Luego, transcurrido un tiempo, Susan descendió del árbol. Tanto ella como Peter estaban temblorosos cuando se reunieron y no diré que no hubiera besos y llantos por ambas partes; pero en Narnia nadie habla mal de uno por eso.
—¡Rápido! ¡Rápido! —gritó la voz de Aslan—. ¡Centauros! ¡Águilas! Veo otro lobo en los matorrales. Ahí, detrás de vosotros. Acaba de salir huyendo. Tras él, todos. Irá a ver a su señora.
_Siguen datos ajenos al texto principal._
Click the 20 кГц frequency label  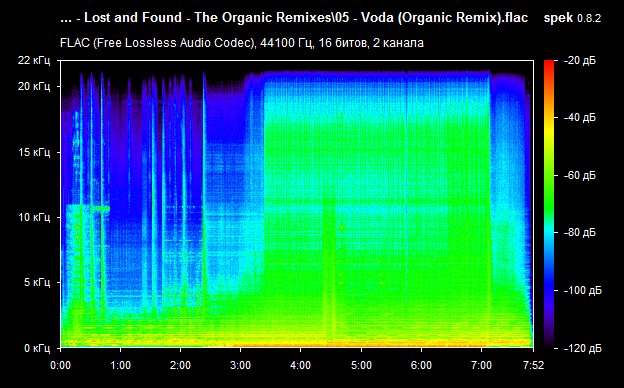34,86
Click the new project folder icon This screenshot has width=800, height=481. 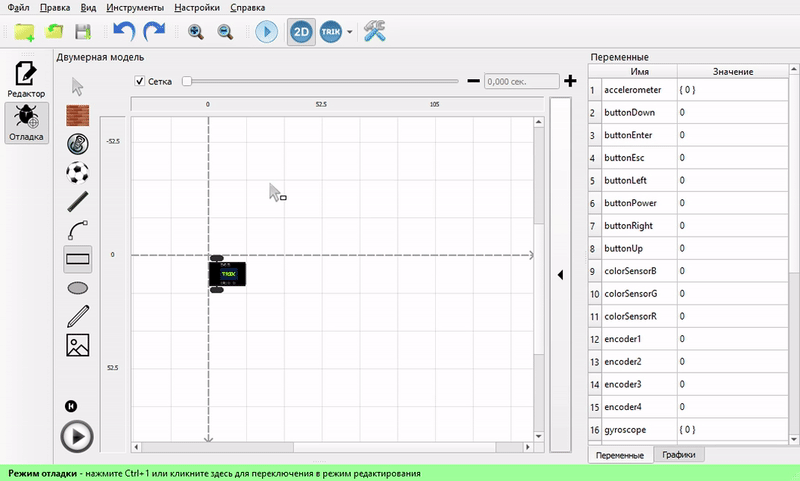(x=24, y=32)
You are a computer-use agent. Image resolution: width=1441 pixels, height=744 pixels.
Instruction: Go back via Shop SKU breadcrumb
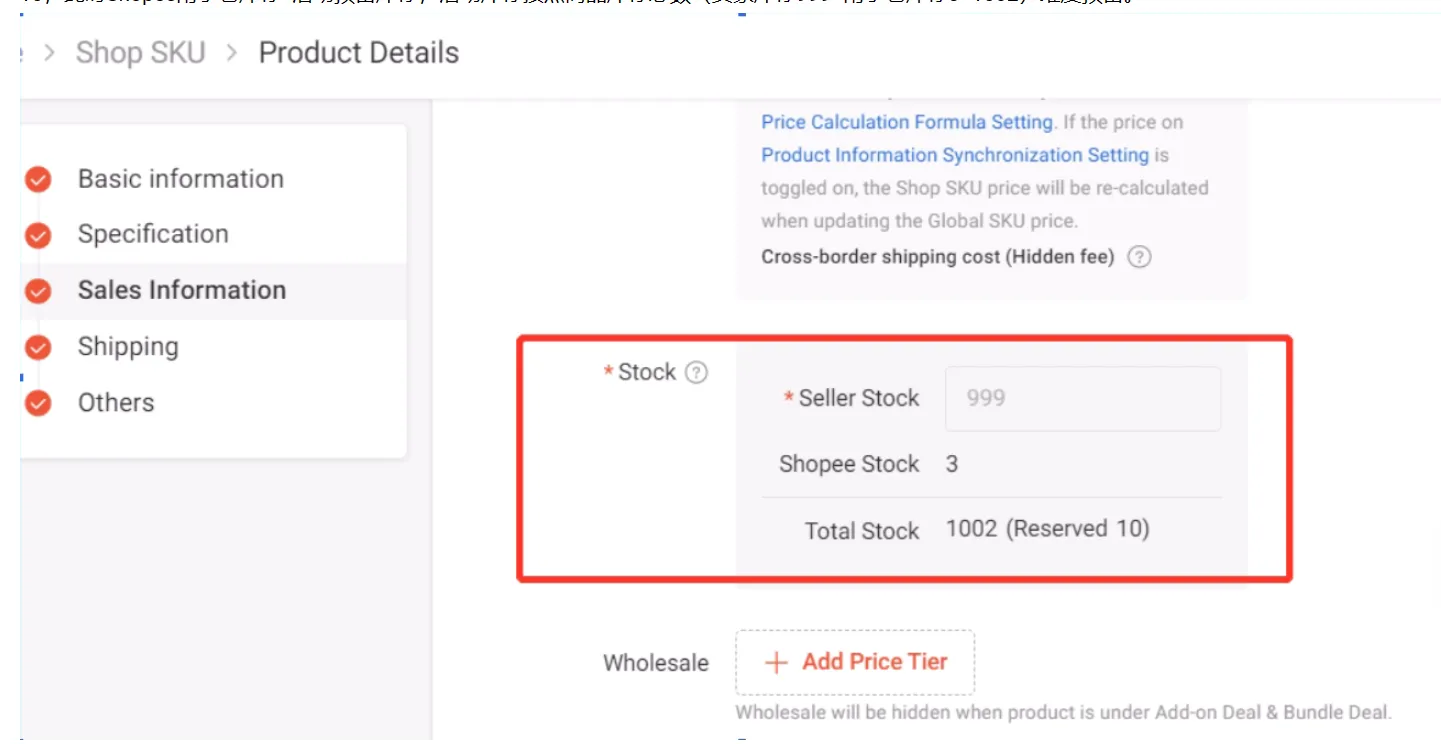tap(140, 52)
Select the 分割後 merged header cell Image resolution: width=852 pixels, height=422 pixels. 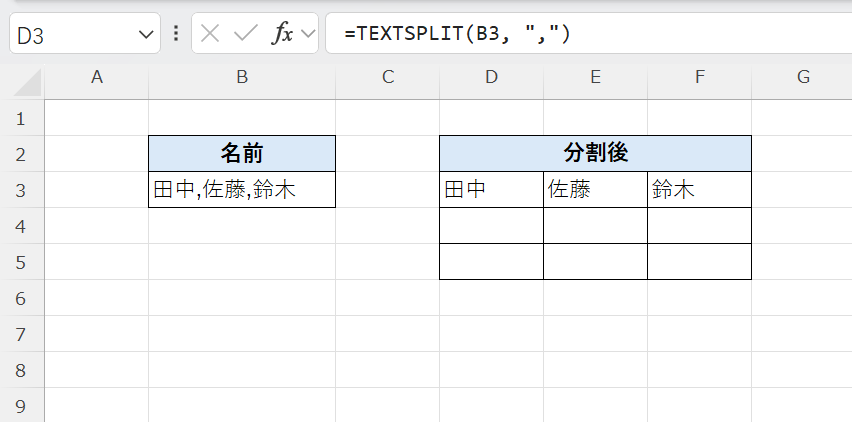[595, 153]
Ésta es nuestra oportunidad de encontrar a la bruja y rescatar al cuarto Hijo de Adán.
Y al instante, en medio de un tronar de cascos y un batir de alas, más o menos una docena de las criaturas más veloces desapareció en la creciente oscuridad.
Peter, todavía sin aliento, se volvió y vio a Aslan muy cerca de él.
—Has olvidado limpiar la espada —indicó éste.
Era cierto. El niño se sonrojó cuando contempló la reluciente hoja y vio que estaba toda manchada con el pelaje y la sangre del lobo. Se inclinó y la limpió con la hierba, y a continuación la secó con la chaqueta.
—Dámela y arrodíllate, Hijo de Adán —dijo Aslan; y cuando Peter lo hubo hecho le dio unos golpecitos con la hoja plana del arma y anunció—: Levanta, sir Peter, Pesadilla de los Lobos. Y, suceda lo que suceda, jamás olvides limpiar tu espada.